There are two caveats to keep in mind before proceeding, one major and one minor:

Quixote's standard Session and SessionManager class do not implement any sort of persistence, meaning that all sessions disappear when the process handling web requests terminates. Thus, session management is completely useless with a plain CGI driver script unless you add some persistence to the mix; see "Session persistence" below for information.
Quixote never expires sessions; if you want user sessions to be cleaned up after a period of inactivity, you will have to write code to do it yourself.

Session management demo

There's a simple demo of Quixote's session management in demo/session_demo.cgi and demo/session.ptl. The demo implements a simple session persistence scheme (each session is written to a separate pickle file in /tmp/quixote-session-demo), so running it through CGI is just fine.

I'll assume that you've added a rewrite rule so that requests for /qsdemo/ are handled by session_demo.cgi, similar to the rewriting for /qdemo/ described in web-server.txt.
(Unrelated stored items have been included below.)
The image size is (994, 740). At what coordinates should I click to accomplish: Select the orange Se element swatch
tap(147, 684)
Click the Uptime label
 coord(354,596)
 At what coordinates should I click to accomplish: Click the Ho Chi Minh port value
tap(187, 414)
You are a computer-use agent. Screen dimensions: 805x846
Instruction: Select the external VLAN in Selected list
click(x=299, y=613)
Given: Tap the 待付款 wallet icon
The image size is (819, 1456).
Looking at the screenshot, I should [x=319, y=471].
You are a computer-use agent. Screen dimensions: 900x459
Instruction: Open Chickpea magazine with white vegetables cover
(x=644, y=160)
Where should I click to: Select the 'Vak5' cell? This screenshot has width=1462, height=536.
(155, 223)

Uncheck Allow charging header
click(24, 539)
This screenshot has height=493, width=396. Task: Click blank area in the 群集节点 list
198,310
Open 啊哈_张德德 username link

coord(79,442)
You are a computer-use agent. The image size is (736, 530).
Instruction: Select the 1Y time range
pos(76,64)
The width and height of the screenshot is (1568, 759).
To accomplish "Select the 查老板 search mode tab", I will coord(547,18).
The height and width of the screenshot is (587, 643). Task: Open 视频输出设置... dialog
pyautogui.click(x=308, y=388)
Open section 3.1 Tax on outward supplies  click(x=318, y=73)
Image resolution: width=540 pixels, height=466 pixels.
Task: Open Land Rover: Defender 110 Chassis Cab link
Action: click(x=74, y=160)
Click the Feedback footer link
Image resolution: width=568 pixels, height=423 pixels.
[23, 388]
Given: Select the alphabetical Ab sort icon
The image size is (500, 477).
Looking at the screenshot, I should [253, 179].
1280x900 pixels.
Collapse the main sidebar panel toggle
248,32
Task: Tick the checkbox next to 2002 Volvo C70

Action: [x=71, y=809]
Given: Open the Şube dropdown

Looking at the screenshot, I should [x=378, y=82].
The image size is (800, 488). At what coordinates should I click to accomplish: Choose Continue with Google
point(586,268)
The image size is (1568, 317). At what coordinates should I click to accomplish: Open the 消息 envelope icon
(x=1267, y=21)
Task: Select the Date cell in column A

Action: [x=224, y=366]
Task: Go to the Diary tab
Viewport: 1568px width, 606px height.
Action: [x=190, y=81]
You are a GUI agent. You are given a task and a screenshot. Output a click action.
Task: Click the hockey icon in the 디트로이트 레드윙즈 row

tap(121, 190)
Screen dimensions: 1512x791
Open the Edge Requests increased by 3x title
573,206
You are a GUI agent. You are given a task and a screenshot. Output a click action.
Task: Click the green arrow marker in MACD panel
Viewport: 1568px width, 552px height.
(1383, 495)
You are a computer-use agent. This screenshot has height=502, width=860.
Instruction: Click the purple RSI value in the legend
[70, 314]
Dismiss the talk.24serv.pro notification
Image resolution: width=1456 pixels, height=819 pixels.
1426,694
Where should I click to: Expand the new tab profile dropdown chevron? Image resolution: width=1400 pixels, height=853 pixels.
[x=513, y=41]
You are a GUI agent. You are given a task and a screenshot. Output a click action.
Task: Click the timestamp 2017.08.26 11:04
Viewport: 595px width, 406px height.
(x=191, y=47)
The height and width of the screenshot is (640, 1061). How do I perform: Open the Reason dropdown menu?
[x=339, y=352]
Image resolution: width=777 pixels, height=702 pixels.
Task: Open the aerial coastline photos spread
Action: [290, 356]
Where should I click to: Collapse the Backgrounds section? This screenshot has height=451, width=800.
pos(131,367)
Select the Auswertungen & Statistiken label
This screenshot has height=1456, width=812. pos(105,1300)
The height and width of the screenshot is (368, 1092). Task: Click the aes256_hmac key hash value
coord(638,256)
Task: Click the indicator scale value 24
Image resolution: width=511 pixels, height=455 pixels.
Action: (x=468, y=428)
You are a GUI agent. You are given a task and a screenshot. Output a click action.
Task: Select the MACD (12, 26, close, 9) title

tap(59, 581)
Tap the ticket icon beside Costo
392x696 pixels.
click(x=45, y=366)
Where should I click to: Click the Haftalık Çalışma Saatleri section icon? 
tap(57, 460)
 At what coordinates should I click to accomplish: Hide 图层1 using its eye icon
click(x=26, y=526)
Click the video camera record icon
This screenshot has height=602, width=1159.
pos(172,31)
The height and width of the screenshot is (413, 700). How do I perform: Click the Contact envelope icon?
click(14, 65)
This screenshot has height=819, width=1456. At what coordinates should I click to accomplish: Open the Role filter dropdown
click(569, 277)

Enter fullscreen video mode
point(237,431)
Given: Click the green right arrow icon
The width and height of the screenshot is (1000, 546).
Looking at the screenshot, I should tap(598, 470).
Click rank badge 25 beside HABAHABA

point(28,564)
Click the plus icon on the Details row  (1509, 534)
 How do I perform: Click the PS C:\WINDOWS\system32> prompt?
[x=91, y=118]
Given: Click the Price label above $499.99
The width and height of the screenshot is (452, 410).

Once that's done, point your browser at

http://<hostname>/qsdemo/

and play around.

This particular application uses sessions to keep track of just two things: the user's identity and the number of requests made in this session. The first is addressed by Quixote's standard Session class -- every Session object has a user attribute, which you can use for anything you like. In the session demo, we simply store a string, the user's name, which is entered by the user.

Tracking the number of requests is a bit more interesting: from the DemoSession class in session_demo.cgi:

def __init__ (self, request, id):
    Session.__init__(self, request, id)
    self.num_requests = 0

def start_request (self, request):
    Session.start_request(self, request)
    self.num_requests += 1

When the session is created, we initialize the request counter; and when we start processing each request, we increment it.

Using the session information in the application code is simple. For example, here's the PTL code that checks if the user has logged in (identified herself) yet, and generates a login form if not:

session = request.session
if session.user is None:
    '''
    <p>You haven\'t introduced yourself yet.<br>
    Please tell me your name:
    '''
    login_form()

(The login_form() template just emits a simple HTML form -- see demo/session.ptl for full source.)

If the user has already identified herself, then she doesn't need to do so again -- so the other branch of that if statement simply prints a friendly greeting:

else:
    ('<p>Hello, %s.  Good to see you again.</p>\n' 
     % html_quote(session.user))

Note that we must quote the user's name, because they are free to enter anything they please, including special HTML characters like & or <.

Of course, session.user will never be set if we don't set it ourselves. The code that processes the login form is just this (from login() in demo/session.ptl):

if request.form:
    user = request.form.get("name")
    if not user:
        raise QueryError("no user name supplied")

    session.user = user

This is obviously a very simple application -- we're not doing any verification of the user's input. We have no user database, no passwords, and no limitations on what constitutes a "user name". A real application would have all of these, as well as a way for users to add themselves to the user database -- ie. register with your web site.

Configuring the session cookie

Quixote allows you to configure several aspects of the session cookie that it exchanges with clients. First, you can set the name of the cookie; this is important if you have multiple independent Quixote applications running on the same server. For example, the config file for the first application might have

SESSION_COOKIE_NAME = "foo_session"

and the second application might have

SESSION_COOKIE_NAME = "bar_session"

Next, you can use SESSION_COOKIE_DOMAIN and SESSION_COOKIE_PATH to set the cookie attributes that control which requests the cookie is included with. By default, these are both None, which instructs Quixote to send the cookie without Domain or Path qualifiers. For example, if the client requests /foo/bar/ from www.example.com, and Quixote decides that it must set the session cookie in the response to that request, then the server would send

Set-Cookie: QX_session="928F82A9B8FA92FD"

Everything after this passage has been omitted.